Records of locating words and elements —
********

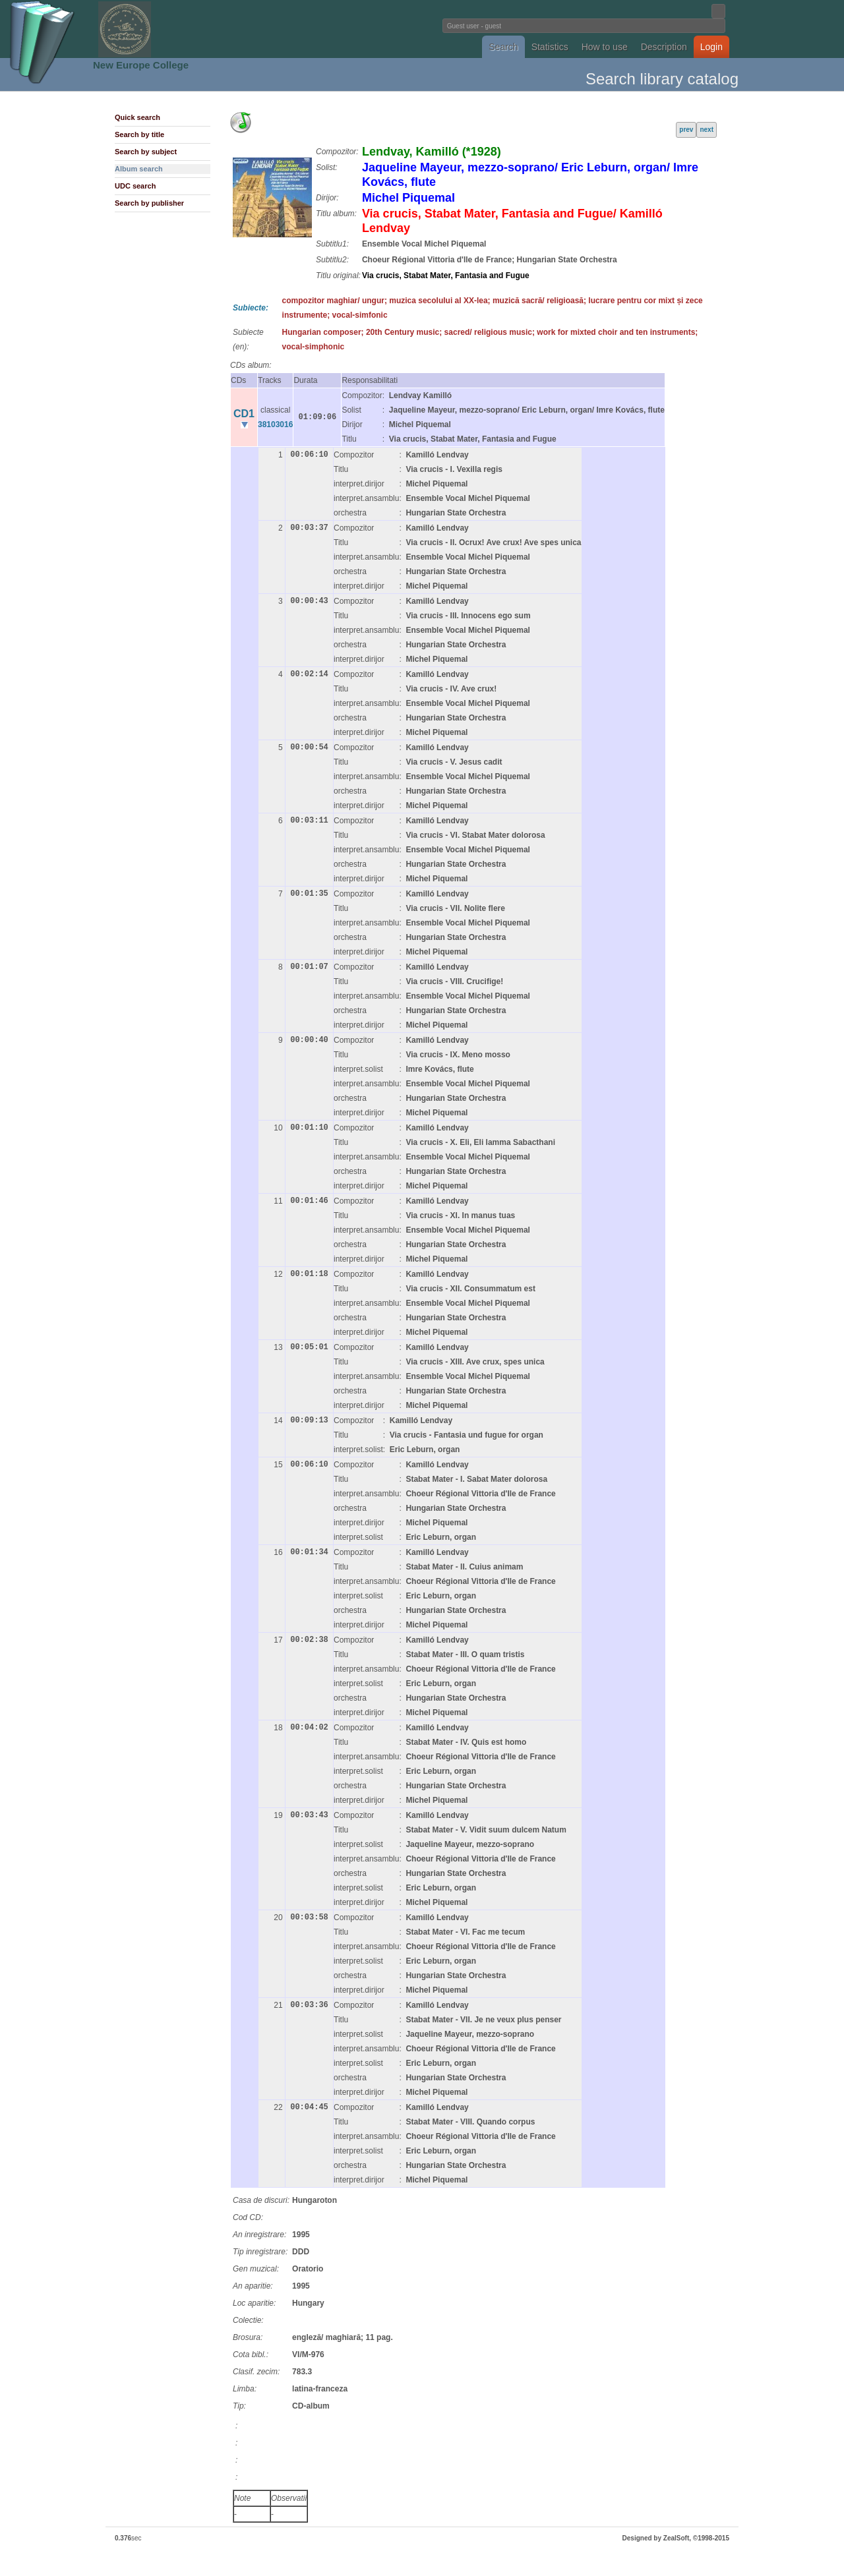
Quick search (137, 117)
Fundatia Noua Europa (205, 29)
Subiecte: (250, 307)
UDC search (135, 186)
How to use (605, 47)
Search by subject (146, 152)
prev (686, 129)
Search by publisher (149, 203)
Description (664, 47)
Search (503, 47)
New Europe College (141, 65)
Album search (139, 169)
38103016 (275, 424)
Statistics (549, 47)
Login (711, 47)
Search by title (139, 134)
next (706, 129)
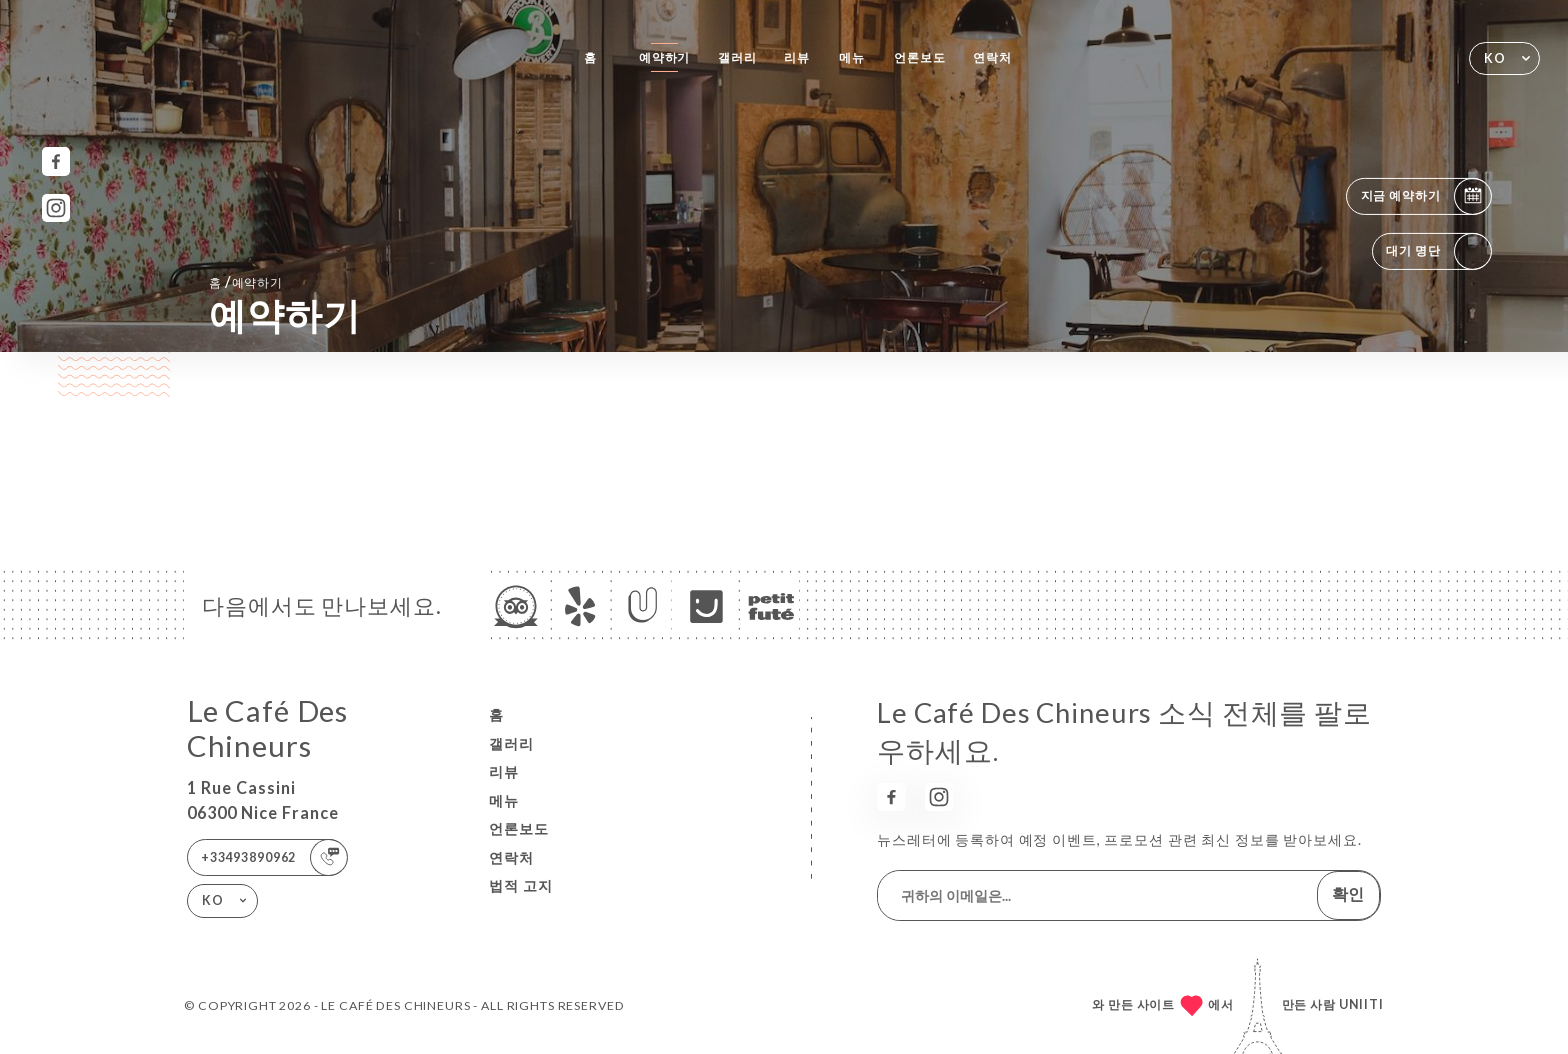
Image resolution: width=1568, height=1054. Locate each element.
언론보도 (919, 57)
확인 (1348, 893)
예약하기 (664, 57)
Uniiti (1361, 1004)
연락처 (992, 57)
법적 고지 (521, 885)
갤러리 (737, 57)
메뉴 (852, 57)
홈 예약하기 (246, 281)
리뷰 (797, 57)
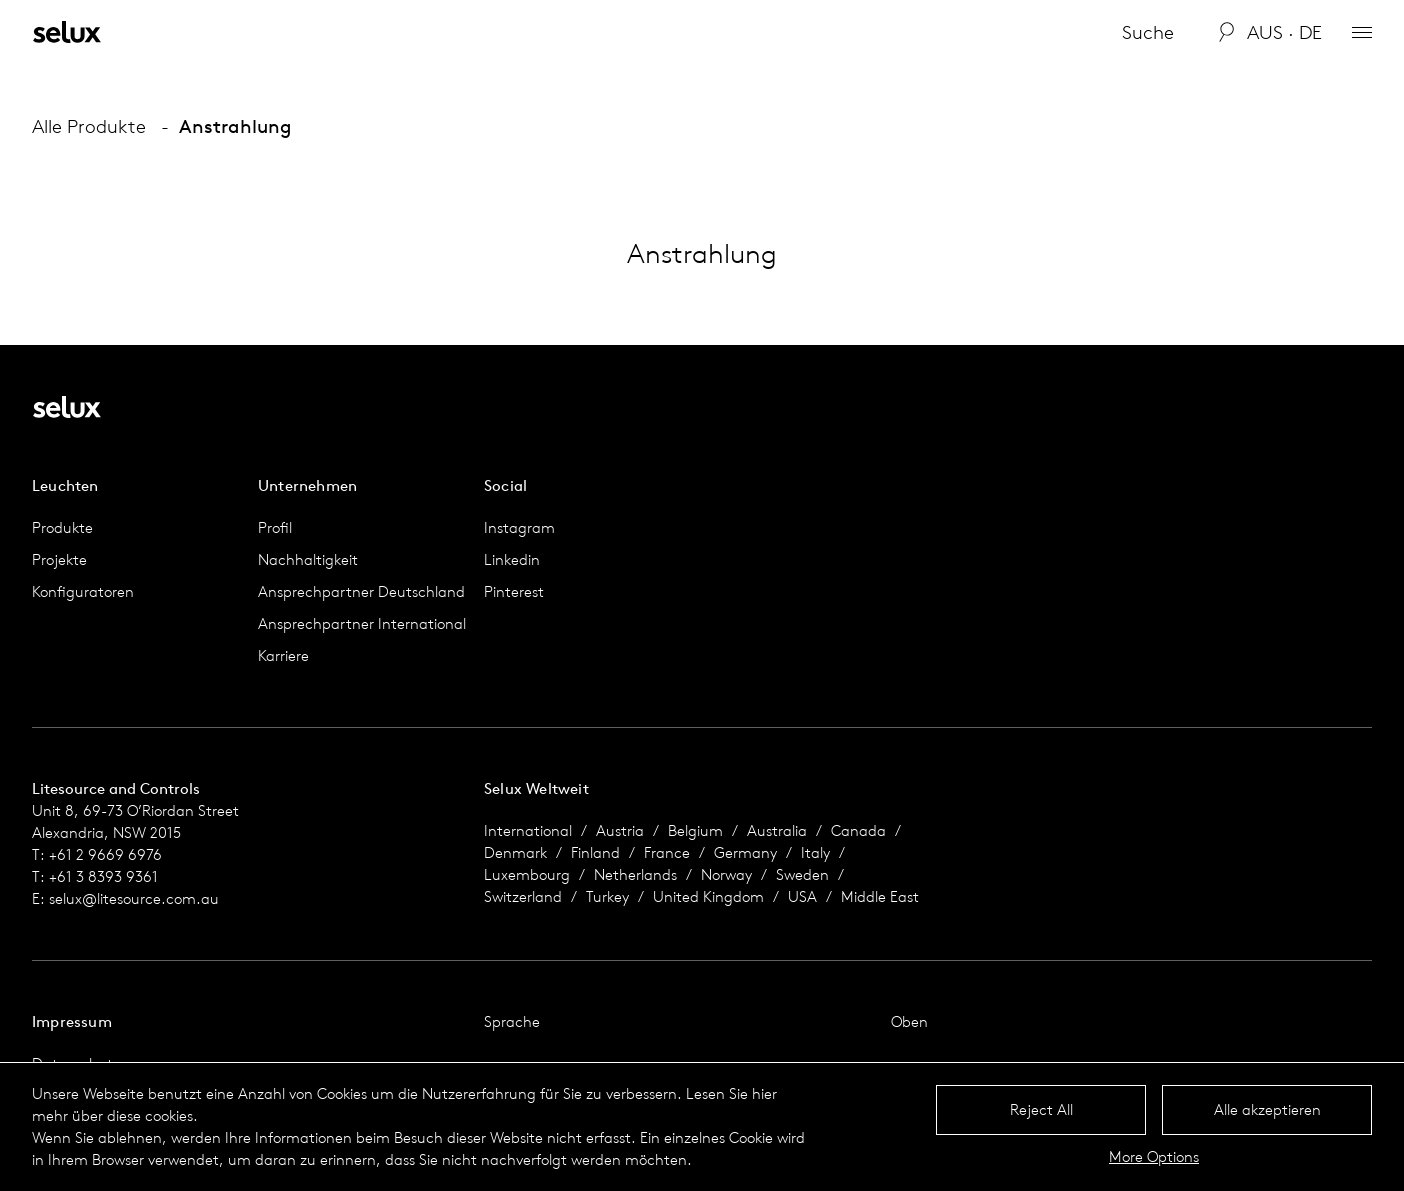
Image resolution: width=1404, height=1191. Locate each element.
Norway (726, 874)
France (667, 852)
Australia (777, 830)
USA (802, 896)
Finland (595, 852)
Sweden (802, 874)
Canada (858, 830)
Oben (909, 1021)
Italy (815, 852)
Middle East (880, 896)
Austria (620, 830)
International (528, 830)
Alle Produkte (89, 126)
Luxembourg (527, 874)
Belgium (695, 830)
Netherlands (635, 874)
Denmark (515, 852)
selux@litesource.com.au (134, 898)
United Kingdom (708, 896)
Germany (745, 852)
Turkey (607, 896)
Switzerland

********

What this task involves — Rewrite every one of the records above with each "Search by" changed to "Browse by" and nothing else altered. Omit the pictures from your answer.

Expected output —
Quick search (137, 117)
Fundatia Noua Europa (205, 29)
Subiecte: (250, 307)
UDC search (135, 186)
How to use (605, 47)
Browse by subject (146, 152)
prev (686, 129)
Browse by publisher (149, 203)
Description (664, 47)
Search (503, 47)
New Europe College (141, 65)
Album search (139, 169)
38103016 (275, 424)
Statistics (549, 47)
Login (711, 47)
Browse by title (139, 134)
next (706, 129)
Image resolution: width=1568, height=1054. Locate each element.
언론보도 (919, 57)
확인 (1348, 893)
예약하기 (664, 57)
Uniiti (1361, 1004)
연락처 (992, 57)
법적 고지 (521, 885)
갤러리 (737, 57)
메뉴 (852, 57)
홈 예약하기 (246, 281)
리뷰 (797, 57)
Image resolution: width=1404, height=1191. Locate each element.
Norway (726, 874)
France (667, 852)
Australia (777, 830)
USA (802, 896)
Finland (595, 852)
Sweden (802, 874)
Canada (858, 830)
Oben (909, 1021)
Italy (815, 852)
Middle East (880, 896)
Austria (620, 830)
International (528, 830)
Alle Produkte (89, 126)
Luxembourg (527, 874)
Belgium (695, 830)
Netherlands (635, 874)
Denmark (515, 852)
selux@litesource.com.au (134, 898)
United Kingdom (708, 896)
Germany (745, 852)
Turkey (607, 896)
Switzerland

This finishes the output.